A 50 μL of the AuNP reagent solution was first placed into a cuvette using a micropipette. Then 10 μL of an undiluted blood plasma sample was added. After mixing the assay solution for 5 s using a mini-vortex mixer, the cuvette was placed in the cuvette holder in CT-100, and the result was read automatically in 30 s. The response of the test was reported directly as the absorbance change of the assay solution over a 30-s of reaction time.

Kinetic interaction study of AuNP with IgG subclasses

The study of the interaction between the AuNP reagents and IgG subclasses from bovine, human and murine was conducted using the following materials: Bovine IgG1 (pep003, Bio-Rad, 1 mg/mL); bovine IgG2 (pep004, Bio-Rad, 1 mg/mL); human IgG1 (ab90283, Abcam, 3 mg/mL); human IgG2 (ab90284, Abcam, 2.2 mg/mL); human IgG3 (ab118462, Abcam, 2.2 mg/mL); human IgG4 (ab183266, Abcam, 1.5 mg/mL); mouse IgG1 (02-6100, Thermofisher, 1 mg/mL); mouse IgG2a (02-6200, Thermofisher, 1 mg/mL); mouse IgG2b (02-6300, Thermofisher, 1 mg/mL); mouse IgG3 (IMG5119A, Novus Biological, 0.5 mg/mL).

The kinetic study was conducted using a LaMotte model 3250 colorimeter. To an optical cuvette, 100 µL AuNP reagent from the D2Dx immunity test kit (D2Dx-hu-500) was added. Then 10 µL of the IgG subclass protein solution was added. Following mixing for 5 s using a mini vortex mixer, the cuvette was placed in the colorimeter, and the absorbance change of the assay solution was recorded every 30 s for a total reaction time of 3 min.

_Questions_:
A. In the AuNP assay methods text:
(i) How long after the cuvette was placed in the CT-100 was the result read?
(ii) What concentration of human IgG3 was used?
(iii) Which colorimeter was used for the kinetic study?
B. Could you return the AuNP assay methods text between "A 50 μL of the" and "of reaction time.", inclusive?
C. Could you supply the next part of the AuNP assay methods text, picking up after its last sentence?
The records that come after this point are a separate set of material, unrelated to the AuNP assay methods text.

_Data listing_:
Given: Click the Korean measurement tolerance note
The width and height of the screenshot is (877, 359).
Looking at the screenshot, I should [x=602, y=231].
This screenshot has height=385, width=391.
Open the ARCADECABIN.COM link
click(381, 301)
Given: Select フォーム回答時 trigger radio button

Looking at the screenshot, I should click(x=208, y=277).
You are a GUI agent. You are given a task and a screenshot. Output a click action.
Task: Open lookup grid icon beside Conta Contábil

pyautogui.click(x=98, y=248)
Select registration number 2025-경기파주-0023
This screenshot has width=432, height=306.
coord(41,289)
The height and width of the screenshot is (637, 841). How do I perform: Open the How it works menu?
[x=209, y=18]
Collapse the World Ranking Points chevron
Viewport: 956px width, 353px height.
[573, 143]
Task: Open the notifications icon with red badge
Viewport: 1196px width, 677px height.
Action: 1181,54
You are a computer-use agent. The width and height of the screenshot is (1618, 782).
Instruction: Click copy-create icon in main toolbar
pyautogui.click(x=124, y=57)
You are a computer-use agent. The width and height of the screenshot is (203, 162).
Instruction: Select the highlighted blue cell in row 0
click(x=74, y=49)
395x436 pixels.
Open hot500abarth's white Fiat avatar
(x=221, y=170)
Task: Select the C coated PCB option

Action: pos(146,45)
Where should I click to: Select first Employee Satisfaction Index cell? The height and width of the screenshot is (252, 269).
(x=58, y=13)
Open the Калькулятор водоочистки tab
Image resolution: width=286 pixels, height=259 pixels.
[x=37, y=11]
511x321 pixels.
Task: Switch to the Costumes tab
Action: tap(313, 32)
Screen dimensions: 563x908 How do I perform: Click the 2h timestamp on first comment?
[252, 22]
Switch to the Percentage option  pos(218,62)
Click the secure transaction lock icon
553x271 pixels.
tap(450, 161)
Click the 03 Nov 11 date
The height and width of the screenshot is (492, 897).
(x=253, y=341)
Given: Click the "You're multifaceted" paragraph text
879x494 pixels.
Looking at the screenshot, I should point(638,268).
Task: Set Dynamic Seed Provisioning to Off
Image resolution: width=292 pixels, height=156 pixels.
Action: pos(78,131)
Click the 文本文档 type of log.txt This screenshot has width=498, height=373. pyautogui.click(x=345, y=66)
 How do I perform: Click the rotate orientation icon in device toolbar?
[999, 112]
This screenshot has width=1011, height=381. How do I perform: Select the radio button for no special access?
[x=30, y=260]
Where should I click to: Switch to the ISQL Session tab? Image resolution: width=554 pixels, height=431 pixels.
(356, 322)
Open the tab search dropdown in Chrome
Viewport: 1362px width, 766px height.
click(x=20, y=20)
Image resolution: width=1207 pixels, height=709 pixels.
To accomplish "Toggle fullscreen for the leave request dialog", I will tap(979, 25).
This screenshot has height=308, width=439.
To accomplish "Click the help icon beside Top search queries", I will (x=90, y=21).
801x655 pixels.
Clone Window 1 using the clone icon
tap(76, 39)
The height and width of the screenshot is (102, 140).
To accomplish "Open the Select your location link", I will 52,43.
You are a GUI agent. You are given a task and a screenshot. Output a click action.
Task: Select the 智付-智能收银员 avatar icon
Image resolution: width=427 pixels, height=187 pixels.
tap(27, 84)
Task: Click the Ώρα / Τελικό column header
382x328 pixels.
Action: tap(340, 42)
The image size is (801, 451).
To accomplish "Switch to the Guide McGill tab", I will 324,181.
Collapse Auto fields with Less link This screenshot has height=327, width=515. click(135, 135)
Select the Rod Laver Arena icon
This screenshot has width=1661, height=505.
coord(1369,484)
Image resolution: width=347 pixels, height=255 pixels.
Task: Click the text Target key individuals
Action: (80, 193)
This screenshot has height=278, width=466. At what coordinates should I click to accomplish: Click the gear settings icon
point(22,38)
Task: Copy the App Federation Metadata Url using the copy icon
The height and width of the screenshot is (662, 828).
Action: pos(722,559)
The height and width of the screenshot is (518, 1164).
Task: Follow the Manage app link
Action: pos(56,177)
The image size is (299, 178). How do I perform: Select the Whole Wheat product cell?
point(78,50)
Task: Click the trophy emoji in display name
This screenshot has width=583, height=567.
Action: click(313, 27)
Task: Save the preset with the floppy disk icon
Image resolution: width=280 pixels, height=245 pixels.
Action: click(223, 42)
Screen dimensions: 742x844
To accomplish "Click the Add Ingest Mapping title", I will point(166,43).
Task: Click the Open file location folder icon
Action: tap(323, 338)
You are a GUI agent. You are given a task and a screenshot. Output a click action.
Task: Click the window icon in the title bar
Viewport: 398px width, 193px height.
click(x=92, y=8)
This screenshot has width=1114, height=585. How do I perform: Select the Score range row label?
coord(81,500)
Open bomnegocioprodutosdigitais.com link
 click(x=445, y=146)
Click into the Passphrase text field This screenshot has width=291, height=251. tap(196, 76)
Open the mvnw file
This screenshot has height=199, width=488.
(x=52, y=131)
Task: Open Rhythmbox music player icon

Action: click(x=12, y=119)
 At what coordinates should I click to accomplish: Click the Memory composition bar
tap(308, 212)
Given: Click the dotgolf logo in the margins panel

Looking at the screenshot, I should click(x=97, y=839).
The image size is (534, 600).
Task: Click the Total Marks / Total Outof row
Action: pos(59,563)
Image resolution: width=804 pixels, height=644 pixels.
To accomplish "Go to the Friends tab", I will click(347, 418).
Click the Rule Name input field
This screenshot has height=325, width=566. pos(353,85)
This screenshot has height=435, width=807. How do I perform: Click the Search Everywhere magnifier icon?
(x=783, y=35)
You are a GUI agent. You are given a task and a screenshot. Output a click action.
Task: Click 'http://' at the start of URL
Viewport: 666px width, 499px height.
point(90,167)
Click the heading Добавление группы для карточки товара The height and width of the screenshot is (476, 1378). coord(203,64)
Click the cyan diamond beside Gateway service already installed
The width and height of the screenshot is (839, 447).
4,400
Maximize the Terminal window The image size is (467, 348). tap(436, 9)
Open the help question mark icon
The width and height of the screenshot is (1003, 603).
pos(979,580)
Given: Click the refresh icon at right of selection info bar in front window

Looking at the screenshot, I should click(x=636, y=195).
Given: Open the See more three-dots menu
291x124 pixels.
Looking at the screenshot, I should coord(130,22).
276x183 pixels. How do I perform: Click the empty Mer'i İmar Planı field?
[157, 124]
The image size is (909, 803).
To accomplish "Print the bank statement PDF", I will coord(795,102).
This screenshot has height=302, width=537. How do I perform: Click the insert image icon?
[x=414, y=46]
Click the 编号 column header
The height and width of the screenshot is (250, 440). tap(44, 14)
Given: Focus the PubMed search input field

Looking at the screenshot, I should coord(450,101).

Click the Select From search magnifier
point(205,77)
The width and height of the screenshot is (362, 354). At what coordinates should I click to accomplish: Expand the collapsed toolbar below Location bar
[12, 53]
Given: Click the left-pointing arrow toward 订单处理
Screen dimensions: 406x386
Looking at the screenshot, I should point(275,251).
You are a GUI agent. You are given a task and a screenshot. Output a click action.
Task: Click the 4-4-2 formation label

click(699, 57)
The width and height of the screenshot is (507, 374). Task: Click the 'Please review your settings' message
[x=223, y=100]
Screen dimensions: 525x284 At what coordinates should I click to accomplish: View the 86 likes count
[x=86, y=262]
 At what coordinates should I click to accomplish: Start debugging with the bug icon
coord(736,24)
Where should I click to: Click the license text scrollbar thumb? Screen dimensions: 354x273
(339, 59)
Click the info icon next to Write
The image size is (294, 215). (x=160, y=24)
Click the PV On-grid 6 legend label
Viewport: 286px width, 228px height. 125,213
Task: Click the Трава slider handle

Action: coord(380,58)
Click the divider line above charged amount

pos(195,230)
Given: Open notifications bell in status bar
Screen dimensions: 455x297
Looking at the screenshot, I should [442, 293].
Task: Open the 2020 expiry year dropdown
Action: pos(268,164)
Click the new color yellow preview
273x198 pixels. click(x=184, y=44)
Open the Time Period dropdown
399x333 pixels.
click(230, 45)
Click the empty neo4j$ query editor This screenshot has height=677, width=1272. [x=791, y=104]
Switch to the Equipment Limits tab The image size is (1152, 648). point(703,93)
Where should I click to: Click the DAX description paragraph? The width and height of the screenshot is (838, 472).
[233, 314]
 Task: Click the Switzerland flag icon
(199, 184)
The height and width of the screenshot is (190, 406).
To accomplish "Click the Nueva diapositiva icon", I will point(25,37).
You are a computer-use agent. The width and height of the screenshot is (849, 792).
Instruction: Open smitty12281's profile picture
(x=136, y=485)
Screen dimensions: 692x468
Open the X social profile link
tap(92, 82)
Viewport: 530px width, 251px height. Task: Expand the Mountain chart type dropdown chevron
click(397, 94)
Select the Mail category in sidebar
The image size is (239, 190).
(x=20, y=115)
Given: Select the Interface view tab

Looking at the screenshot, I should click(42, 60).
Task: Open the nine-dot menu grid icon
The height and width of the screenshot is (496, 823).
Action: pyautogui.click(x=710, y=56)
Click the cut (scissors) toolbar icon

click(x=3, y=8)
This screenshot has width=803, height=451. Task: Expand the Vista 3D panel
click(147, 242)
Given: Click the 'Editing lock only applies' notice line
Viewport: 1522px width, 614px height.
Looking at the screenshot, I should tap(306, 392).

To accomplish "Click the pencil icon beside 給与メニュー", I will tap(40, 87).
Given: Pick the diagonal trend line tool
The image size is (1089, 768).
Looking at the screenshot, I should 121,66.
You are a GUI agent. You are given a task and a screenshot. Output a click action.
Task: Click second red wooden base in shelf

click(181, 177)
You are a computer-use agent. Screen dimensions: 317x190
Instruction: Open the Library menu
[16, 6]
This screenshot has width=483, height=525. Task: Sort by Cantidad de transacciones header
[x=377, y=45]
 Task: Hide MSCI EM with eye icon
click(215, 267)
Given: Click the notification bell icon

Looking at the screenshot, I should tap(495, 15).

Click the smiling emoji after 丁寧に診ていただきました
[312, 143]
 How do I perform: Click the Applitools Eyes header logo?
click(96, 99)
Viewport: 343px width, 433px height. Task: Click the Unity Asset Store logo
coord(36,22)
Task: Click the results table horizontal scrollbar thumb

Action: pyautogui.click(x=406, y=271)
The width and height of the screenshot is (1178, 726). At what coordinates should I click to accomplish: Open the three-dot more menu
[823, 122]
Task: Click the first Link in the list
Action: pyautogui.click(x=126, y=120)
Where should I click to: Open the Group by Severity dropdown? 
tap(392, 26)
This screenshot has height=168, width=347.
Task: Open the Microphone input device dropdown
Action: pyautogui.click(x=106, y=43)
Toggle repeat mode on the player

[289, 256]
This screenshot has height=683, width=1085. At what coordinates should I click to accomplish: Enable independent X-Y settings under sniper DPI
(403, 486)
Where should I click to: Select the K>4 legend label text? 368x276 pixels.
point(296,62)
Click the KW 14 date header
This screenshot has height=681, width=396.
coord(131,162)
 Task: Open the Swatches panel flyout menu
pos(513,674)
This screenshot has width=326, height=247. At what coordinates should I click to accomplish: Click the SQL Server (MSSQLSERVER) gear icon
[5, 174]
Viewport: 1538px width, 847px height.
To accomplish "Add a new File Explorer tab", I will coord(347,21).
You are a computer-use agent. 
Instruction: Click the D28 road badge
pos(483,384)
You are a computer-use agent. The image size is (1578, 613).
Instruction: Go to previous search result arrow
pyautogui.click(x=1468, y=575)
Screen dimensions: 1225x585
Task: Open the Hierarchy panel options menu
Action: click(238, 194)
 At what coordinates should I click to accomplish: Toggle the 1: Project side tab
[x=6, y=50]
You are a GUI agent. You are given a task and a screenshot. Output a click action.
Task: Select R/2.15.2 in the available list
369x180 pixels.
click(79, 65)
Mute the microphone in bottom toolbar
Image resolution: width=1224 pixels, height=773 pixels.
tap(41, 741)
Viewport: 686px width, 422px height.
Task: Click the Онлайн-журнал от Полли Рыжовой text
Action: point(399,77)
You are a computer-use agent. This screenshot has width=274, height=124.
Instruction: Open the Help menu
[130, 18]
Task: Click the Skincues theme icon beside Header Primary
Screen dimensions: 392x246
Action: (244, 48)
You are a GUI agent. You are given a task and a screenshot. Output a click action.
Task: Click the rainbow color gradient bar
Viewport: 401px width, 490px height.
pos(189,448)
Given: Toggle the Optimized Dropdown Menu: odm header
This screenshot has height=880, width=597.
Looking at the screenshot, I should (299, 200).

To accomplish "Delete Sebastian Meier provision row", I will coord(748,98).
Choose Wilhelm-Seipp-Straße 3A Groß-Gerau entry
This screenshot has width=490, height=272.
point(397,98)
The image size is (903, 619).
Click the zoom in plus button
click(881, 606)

_Results of the tasks_:
A.
(i) 30 s
(ii) 2.2 mg/mL
(iii) A LaMotte model 3250 colorimeter

B.
A 50 μL of the AuNP reagent solution was first placed into a cuvette using a micropipette. Then 10 μL of an undiluted blood plasma sample was added. After mixing the assay solution for 5 s using a mini-vortex mixer, the cuvette was placed in the cuvette holder in CT-100, and the result was read automatically in 30 s. The response of the test was reported directly as the absorbance change of the assay solution over a 30-s of reaction time.

C.
SARS-CoV-2 specific antibody measurements

An enzyme-linked immunosorbent assay (ELISA) was used to detect SARS-CoV-2 specific IgG and IgM antibodies in plasma samples from patients (positive by PCR test with nasopharyngeal samples) and from donors with or without symptoms, who were tested positive or negative by PCR. Qualitative serology ELISA kits from Creative Diagnostics (Shirley, NY, USA) were used to measure anti-SARS-CoV-2 IgG (product # DEIASL019) and IgM (product # DEIASL020) levels in plasma samples. Briefly, 100 μL of negative and positive control were added to the positive and negative control wells without dilution. Ten microliters (10 μL) of plasma samples were added to the wells containing 100 µL of dilution buffer, mixed thoroughly, sealed with cover film, and incubated at 37 °C for 30 min. The plate was washed five times using 300 µL of 1 × diluted wash buffer. After completing all the assay steps according to the product instructions, the absorbance of the assay solutions at 450 nm was measured using a plate reader (Synergy H1 Hybrid Reader, BioTek, USA). An OD value of ≥ 0.50 for the positive control and ≤ 0.10 for the negative control sample were obtained, confirming the validity of the assay, per product instruction. The following cutoff values, as provided in the product manual, were used for results interpretation: < 0.3, negative; ≥ 0.3 to < 0.5, intermediate; ≥ 0.50, positive.

Statistical analysis

Statistical differences of test results between different cohorts were analyzed using student t test, two-sample assuming unequal variances. P values < 0.05 were considered as significant difference. The numbers of asterisks indicate significance levels of P values, for example, the symbols of *, **, ***, and **** represent P values of ≤ 0.05, ≤ 0.01, ≤ 0.001, and ≤ 0.0001, respectively. If there is no significant difference (P > 0.05) between the groups, the results are presented as “ns”, namely, not significant.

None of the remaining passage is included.